Quantum mechanics represents such a break from classical [Newtonian] mechanics and is still -- 100 years later -- so anti-intuitive, that we pause to look at three experiments/observations that demonstrated the cracks arising back then in classical physics: blackbody radiation, the photoelectric effect and atomic spectra.

At room temperature a blackbody [that is, a body which reflects no incident light] emits infrared light but, as it is heated, this radiation moves into the visible spectrum, beginning at orange and increasing towards bluish white. Using classical theories, Rayleigh and Jeans derived an equation for the spectral density (energy density per unit frequency per volume) as a function of frequency. This model, however, was a horrible failure in that it did not correlate at all with experimental results, leading instead to a spectral density that reaches infinity in the ultraviolet regime [leading to what we now call the ultraviolet catastrophe].

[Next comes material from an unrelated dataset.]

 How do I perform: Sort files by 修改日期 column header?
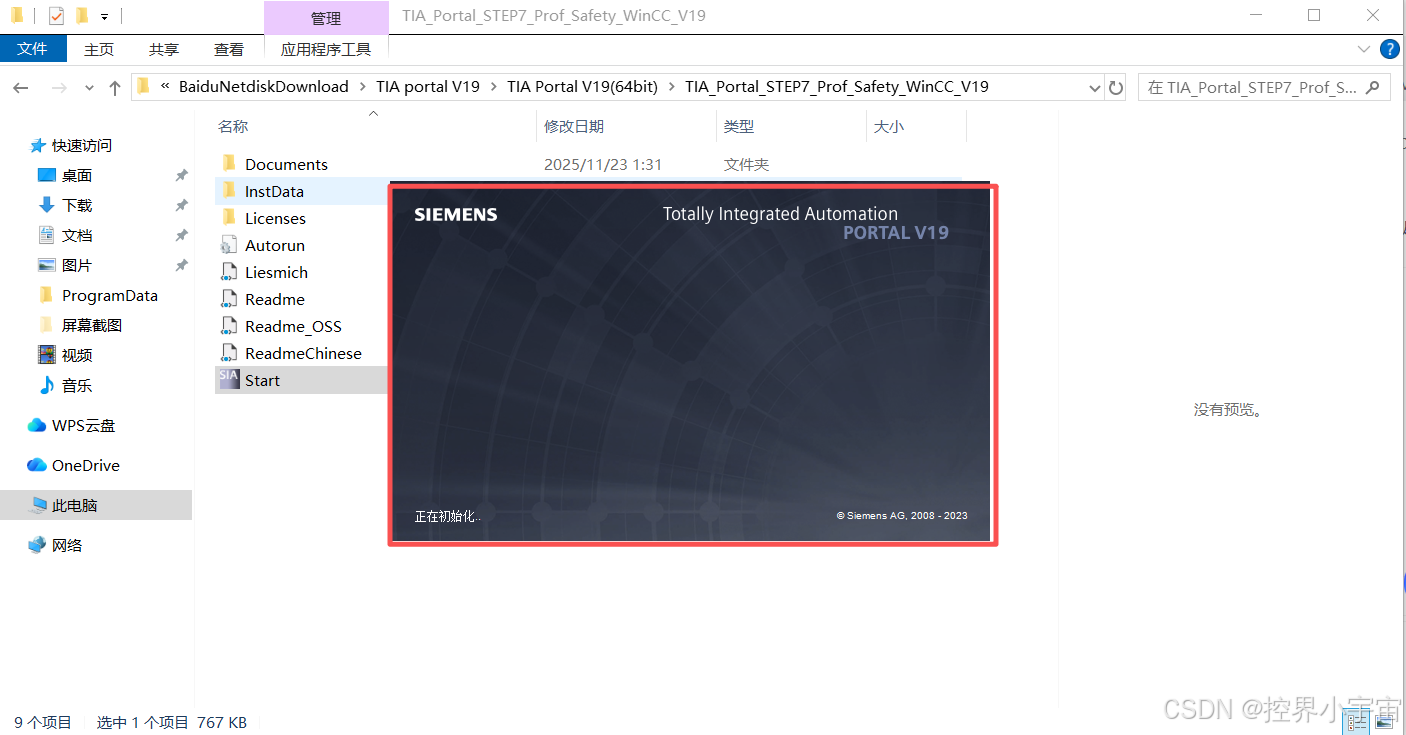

Max Planck, in 1900, solved the problem (and unwittingly triggered the quantum revolution) by assuming that the blackbody was made of oscillators that could emit energy only in packets of nhν, where n is a nonnegative integer and h is a constant (now called Planck's constant). This assumption leads directly to the Planck distribution, which fit the experimental data perfectly when h=6.626E-34 Js. He spent the next few years unconvinced that h had much physical meaning and was not a strong supporter of the quantum theory, but by the time Einstein and Bohr hopped aboard, the train had left the station.

The photoelectric effect, in which light shined onto a metal induces a current [but only if its frequency is above some threshold], was also a mystery awaiting an explanation. Einstein's radical 1905 postulate, for which he won the Nobel Prize in Physics, was that light was comprised of corpuscular [particle-like] packets of energy called photons. The photoelectric effect could then be understood as a simple collision between two particles -- the photon and the electron in the metal. If the frequency of light were high enough, it would have an energy sufficient to overcome the binding energy [called the work function] of the electron to the metal. Einstein also, to his chagrin years later, the idea of the wave-particle duality, which is one of the more fundamental and vexing aspects of quantum mechanics.

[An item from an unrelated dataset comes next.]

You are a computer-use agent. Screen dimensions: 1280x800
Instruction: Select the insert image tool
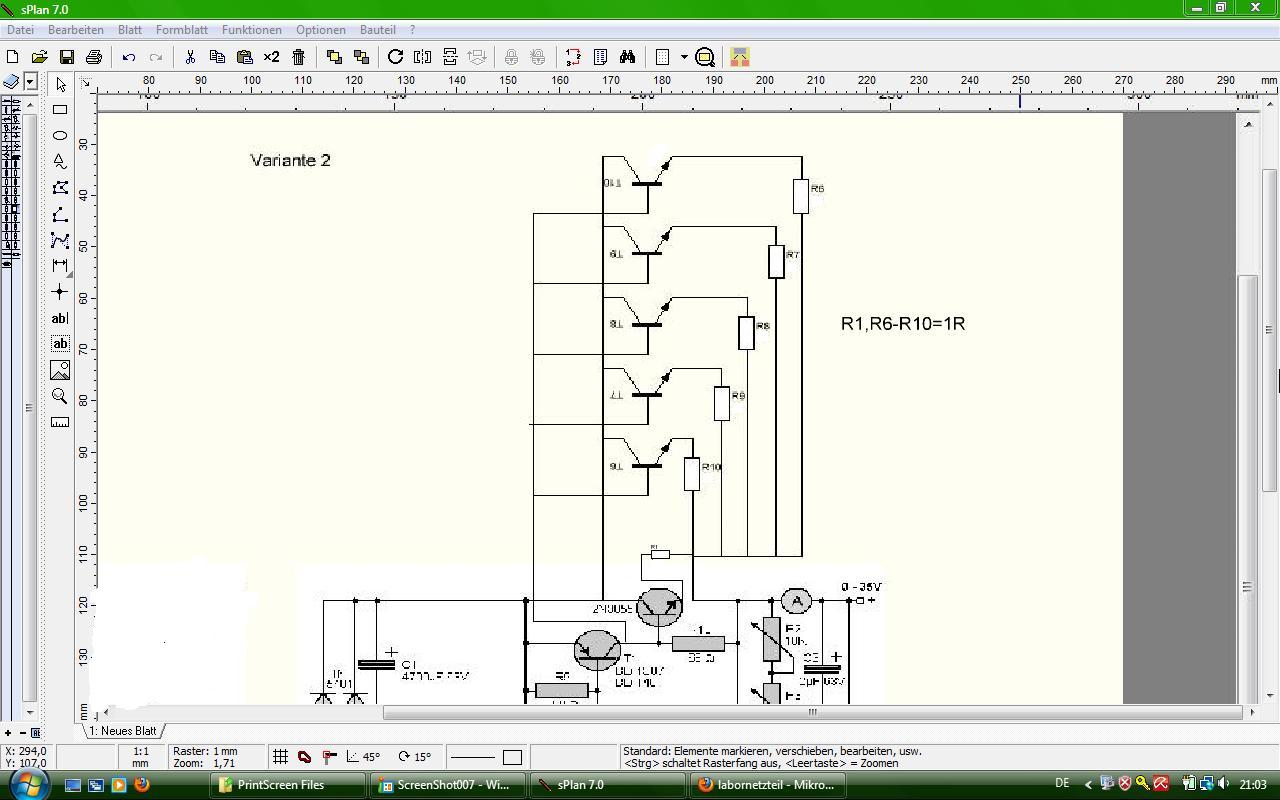pos(60,370)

When the emitted light of a heated gas is separated through a prism, a line spectrum occurs [as opposed to the continuous rainbow-type spectrum seen from sunlight]. The wavelengths of these lines could be fit to the Rydberg formula but, since it is simply an empirical formula and not based on any underlying theory, it further demonstrated the problems of classical physics. The Rydberg formula was eventually theoretically derived in the work of Bohr, whose model of the hydrogen atom we will visit a little later.

Much of what we have described thus far, including the early work of Planck, Einstein and Bohr, is generally referred to as the old quantum theory. One giant step further, spurred on by the work of deBroglie, is quantum mechanics, which we will visit next.

2 comments:

Unknown said...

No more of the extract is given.